- Place your feet on top of a bench. Your body should be in a straight line from your head to feet, and in a decline position. Obviously the greater the decline (the higher your feet are elevated and the closer to the ground your hands are), the more challenging the exercise will be.
- Set your grip so your palms are facing away from you and are approximately shoulder width apart, or you can use a neutral grip. In this video, I am using a neutral grip.
- Before you go, take a deep breath in through your nose (360 degrees of air around the spine), brace your core (3-4 out of 10 in terms of the intensity of the brace), tuck your ribcage towards your hips (close the space in your midsection), and squeeze your glutes. This will stabilize your pelvis and spine and will allow you to focus on your upper body.

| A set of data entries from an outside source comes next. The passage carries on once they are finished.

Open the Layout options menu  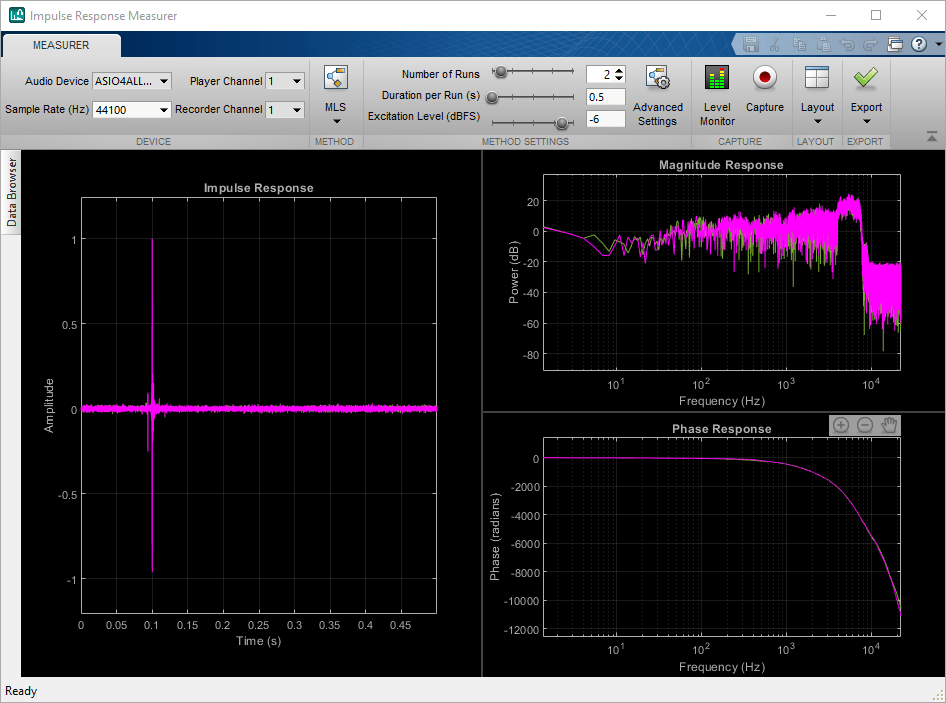tap(817, 107)
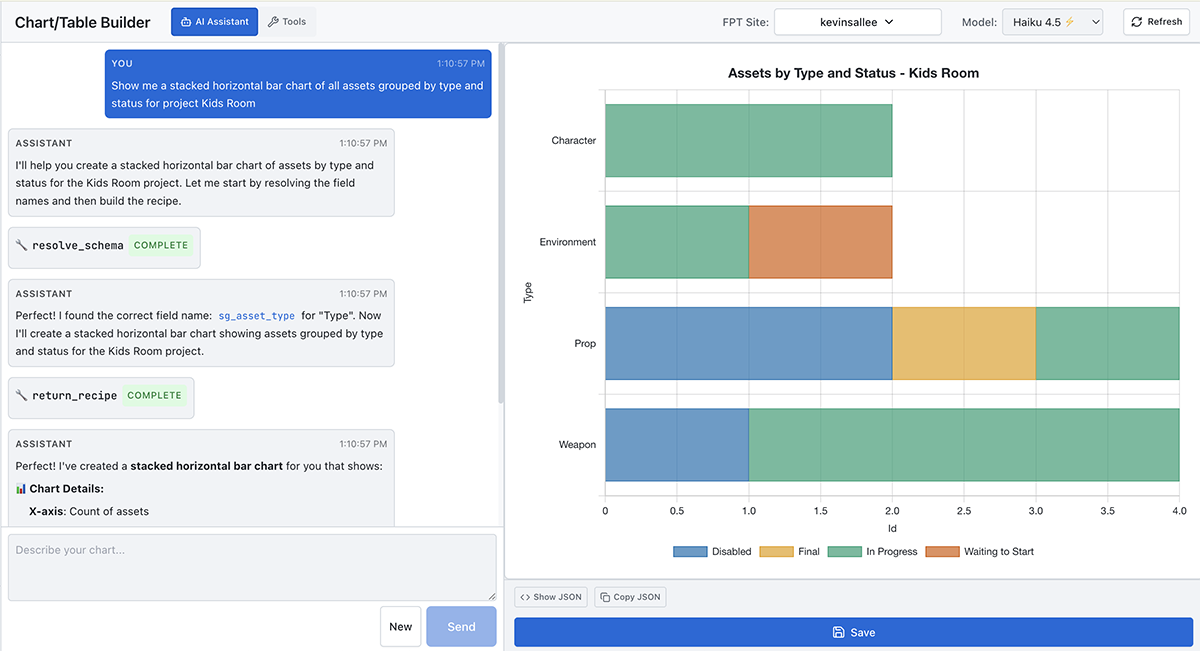
Task: Click the code brackets icon on Show JSON
Action: (525, 596)
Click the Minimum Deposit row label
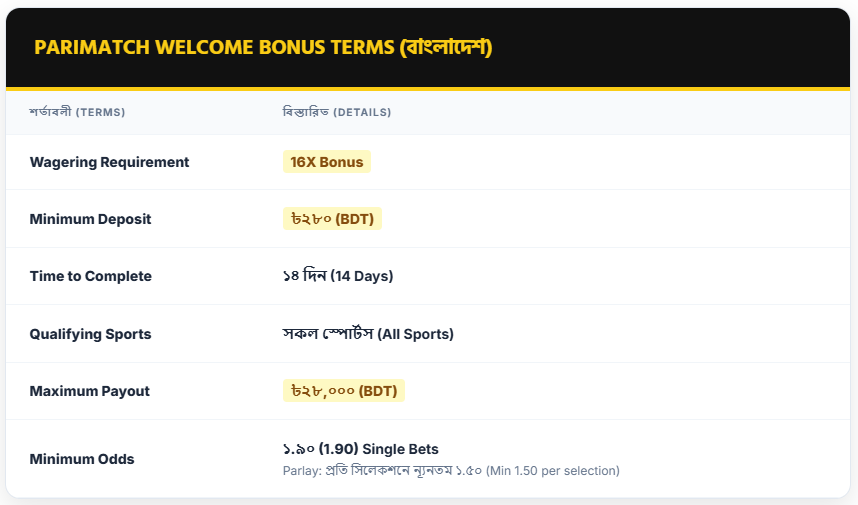The image size is (858, 505). pyautogui.click(x=90, y=219)
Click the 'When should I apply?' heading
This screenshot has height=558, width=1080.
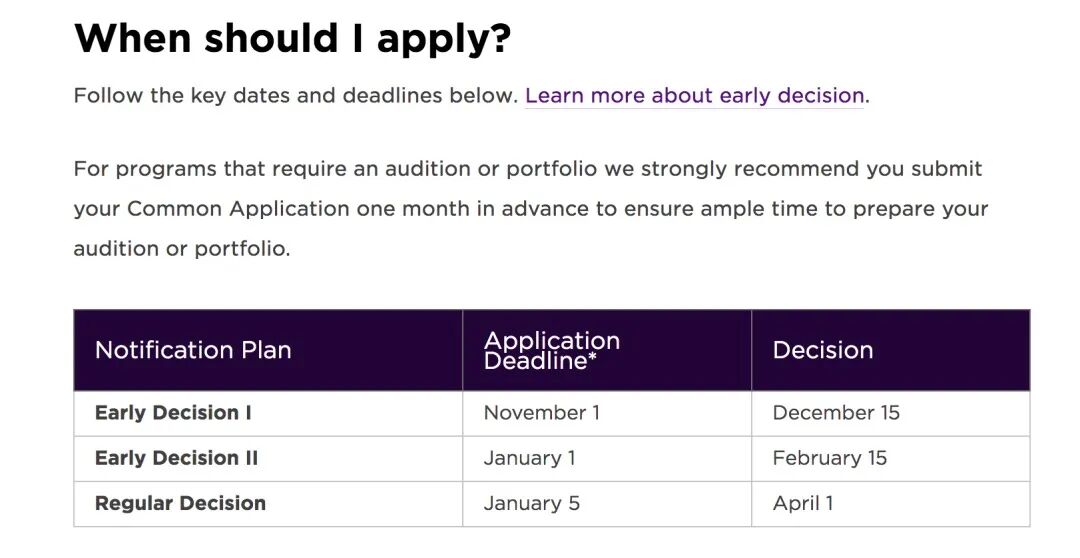(292, 38)
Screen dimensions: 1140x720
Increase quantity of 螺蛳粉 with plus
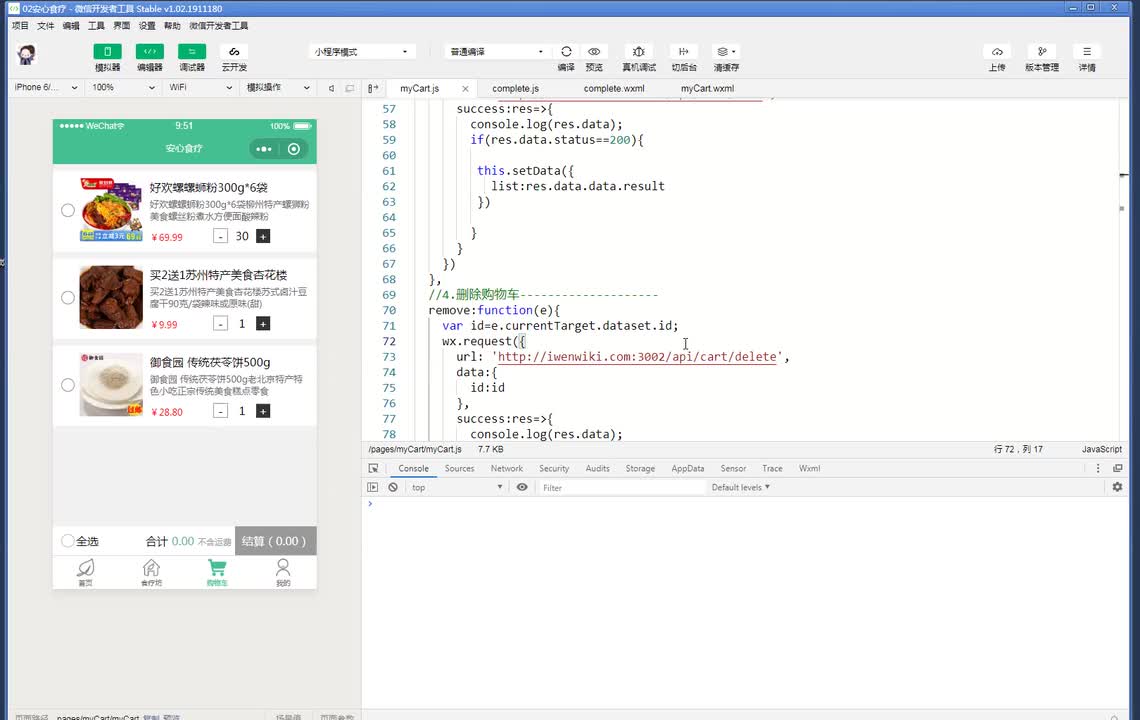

- Initiate the movement by using the muscles in your mid/upper back and drawing your shoulder blades together and down (bring each shoulder blade down towards the opposite hip). Once you are in the top position, pause for a brief count and really contract these muscles. Do not lead the movement with your arms.
- Do not allow your elbows to flare. They should remain at approximately a 45 degree position (similar to an overhead press). If you are using a neutral grip, your elbows will be closer to your sides.
- Lower down to the bottom position with control. Do not disengage the muscles for the duration of the exercise. Your elbows should be close to fully extended, but not hyperextended. Keep your shoulders relatively packed.
- During the descending portion of the movement, your shoulder blades should move in the opposite direction as what they did during the ascending portion of the movement.
- Your spine should remain in neutral(ish) alignment for the duration of the exercise. I used the word ''neutralish'' as there is no one definition of neutral. It varies from person to person. Do not allow your lower back to hyperextend, or ribcage to flare.
You can make this exercise easier by elevating the handles of the TRX (or bar), and lowering your feet.
You can make this exercise more challenging by lowering the handles of the TRX (or bar) and elevating your feet even more so your body is in more of a diagonal/decline position. You can also perform negative reps and take 3-5 seconds to lower yourself down. You can also place weight resistance, in the form of chains or a weight plate, on your lap.